Silva adianta que o uso de medicamentos contra hipertensão tem mais efetividade se administrados pela manhã, quando a pressão é mais alta que à noite, em estado fisiológico normal. “O medicamento hipoglicemiante deve ser tomado em horários baseados nas refeições do paciente.”
Regras rígidas
Com os antibióticos, a sequência correta e ininterrupta de horários deve ser seguida à risca. O regime posológico destes medicamentos está relacionado à manutenção do fármaco na corrente sistêmica para que os microrganismos não desenvolvam resistência.
“Se a concentração plasmática não for mantida, não será possível matar as bactérias.
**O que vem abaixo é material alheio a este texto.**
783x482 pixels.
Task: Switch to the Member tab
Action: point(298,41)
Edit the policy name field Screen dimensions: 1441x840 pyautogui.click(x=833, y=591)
A infecção continuará e as bactérias poderão desenvolver resistência, diminuindo a eficácia do antibiótico”, alerta Silva.
Maria Aparecida adverte que não dá para generalizar e estabelecer horários fixos para todos os medicamentos. O paciente poderá tomar um medicamento de ação prolongada antes de dormir e pela manhã a pressão estará em níveis aceitáveis. “Entretanto, não sendo de ação prolongada, a administração não alcançará o objetivo proposto se tomado com tanta antecedência. Em relação aos medicamentos para a febre, uma avaliação a respeito da doença que está se manifestando se faz necessária, para o estabelecimento de uma posologia adequada.”
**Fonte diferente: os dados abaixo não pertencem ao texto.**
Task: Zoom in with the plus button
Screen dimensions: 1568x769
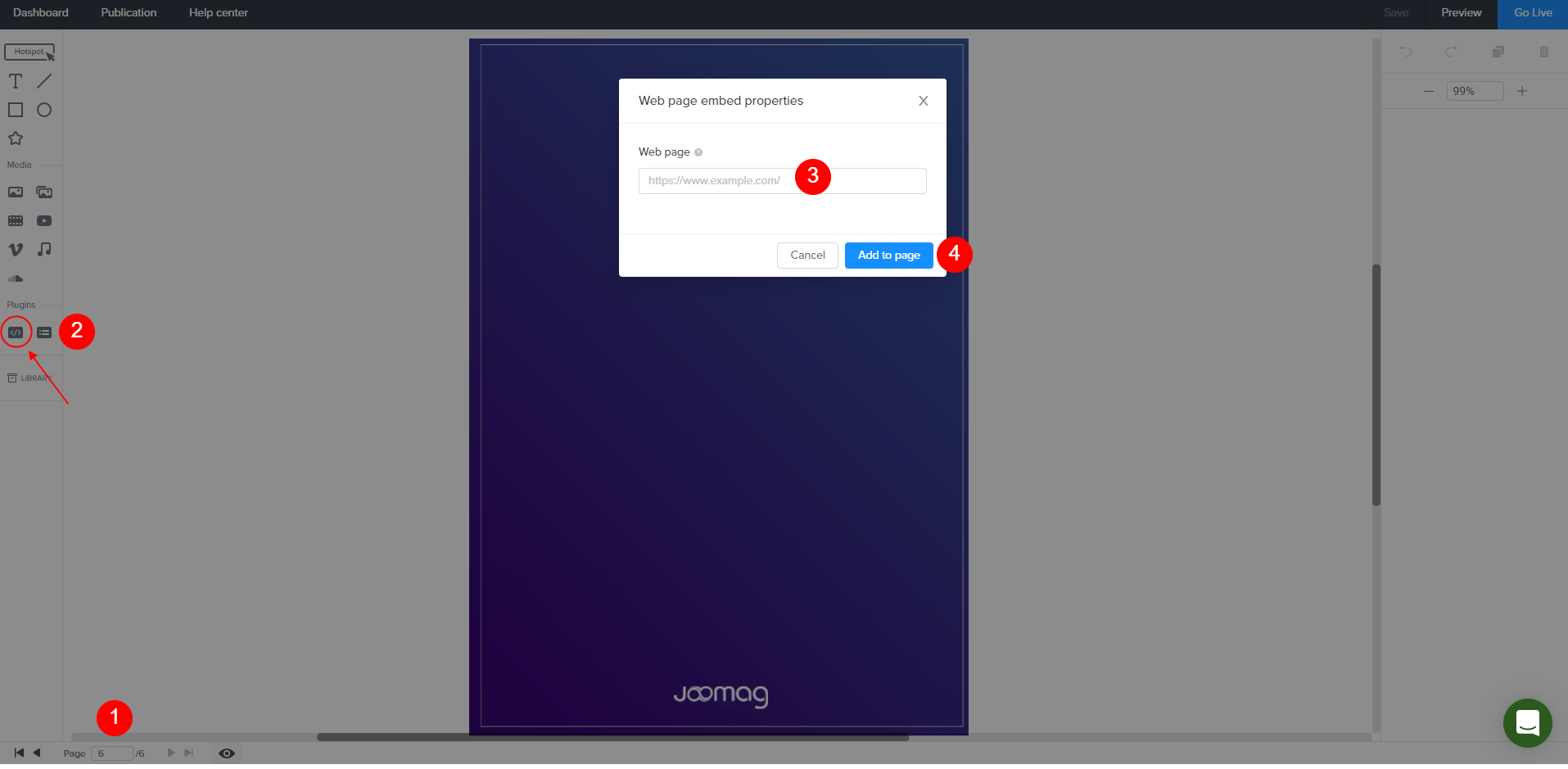Action: (x=1522, y=91)
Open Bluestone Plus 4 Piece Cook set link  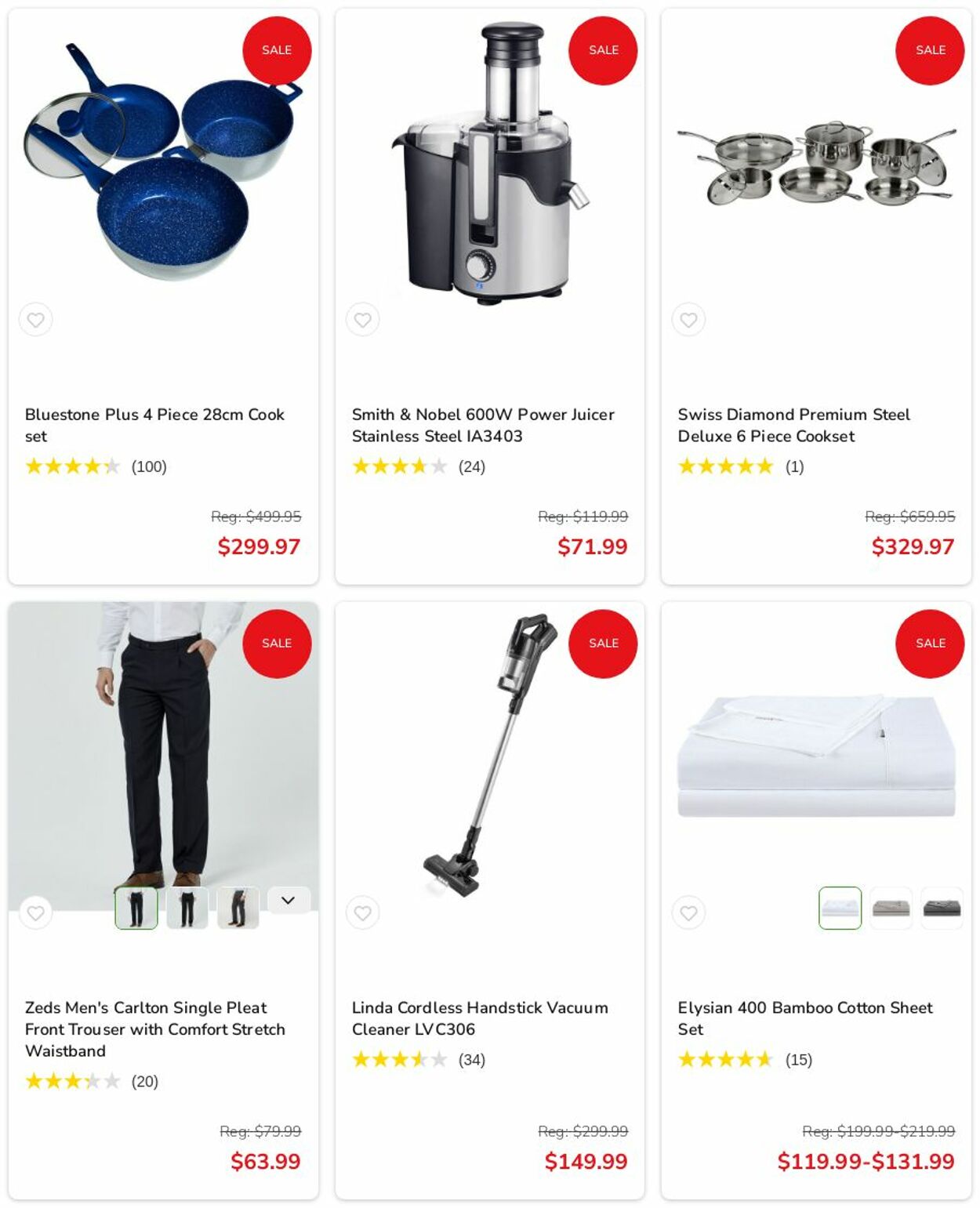click(154, 425)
De acordo com a professora, os horários devem ser estudados para o estabelecimento de uma farmacoterapia adequada considerando os inúmeros fatores interferentes. “Cada pessoa deve ser tratada individualmente com base no universo de características que apresenta naquele momento. Esta é uma das razões para que a prática da Atenção Farmacêutica seja efetivamente estabelecida. O acompanhamento farmacoterapêutico do indivíduo permite ao profissional da saúde avaliar o desempenho dos medicamentos administrados para a proposição de esquemas posológicos que apresentem melhores respostas.”